The Cold War was anything but for much of the so-called Third World. Although the United States and Soviet Union did not come to blows, millions of lives were lost throughout Latin America, Africa, and Asia as the superpower struggle fueled local and transnational conflicts over decolonization and modernization. This course will examine the Cold War’s effects across the globe and, conversely, the ways in which conflicts and actors in the global South shaped the outcome of the US-Soviet standoff and shaped the contemporary geopolitical landscape. Sources will include works of scholarship such as Conflicting Missions, Hanoi’s War, and The Last Colonial Massacre; primary works like Discourse on Colonialism and essays from Jawharlal Nehru, Fidel Castro, and Ché Guevara; and films such as The Battle of Chile and The Act of Killing.

Media outreach is a critical piece of any strategic communication effort. This course prepares students to build, implement, and measure earned media programs that achieve policy, business and philanthropic objectives. Class lectures, guest speakers, readings and assignments give students an understanding of the priorities and expectations of various types of contemporary media, and how to successfully engage them through research-based strategies and tactics designed to reach key audiences.

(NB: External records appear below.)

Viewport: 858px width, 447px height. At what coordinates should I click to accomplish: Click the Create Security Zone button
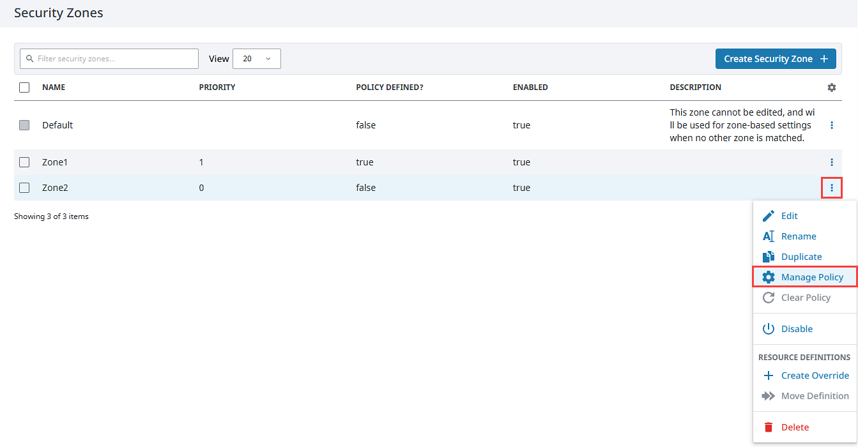775,59
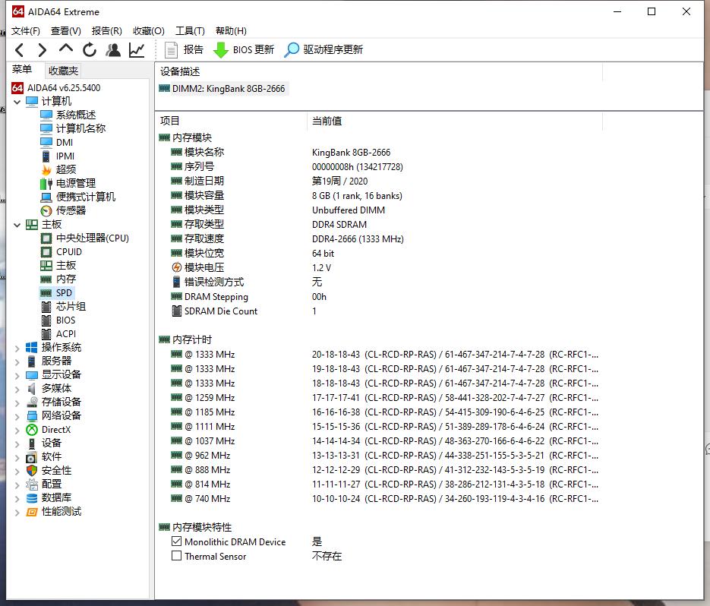This screenshot has width=710, height=606.
Task: Open the 文件(F) menu
Action: click(x=26, y=31)
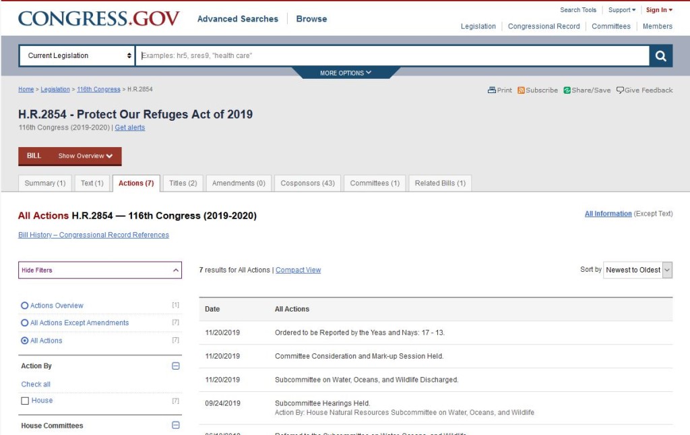Open the Compact View link
The height and width of the screenshot is (435, 690).
[298, 270]
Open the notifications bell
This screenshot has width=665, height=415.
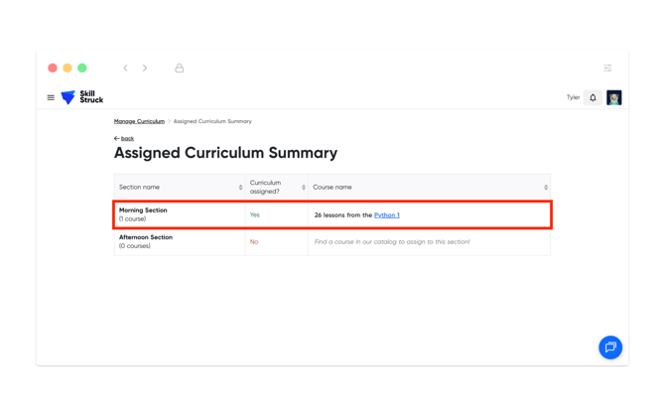(593, 97)
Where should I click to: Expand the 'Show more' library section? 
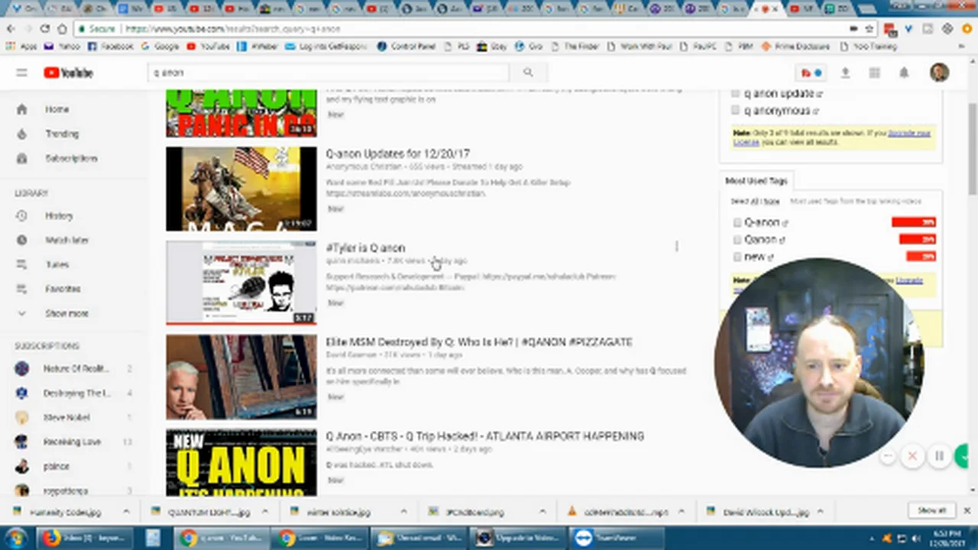point(66,313)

This course examines the meaning and importance of intercultural communication as it applies to individuals, groups, organizations and nations. Students examine the meaning of “culture” and how “culture” can affect personal, national and international understanding and communication, beliefs and behaviors. The course examines the difficulties and dangers that can result from cultural misunderstanding. In a modern world with diverse communication methods, there is an ever-increasing need for intercultural understanding and communication. The course investigates the various ways in which cultures differ and the necessity of understanding and respecting other cultures. The course assists communication professionals to be more effective with external communication campaigns in other countries and internal communication within a diverse workplace. The course emphasizes clear and logical spoken and written expression to enhance individual ability to interact effectively with people of different cultures.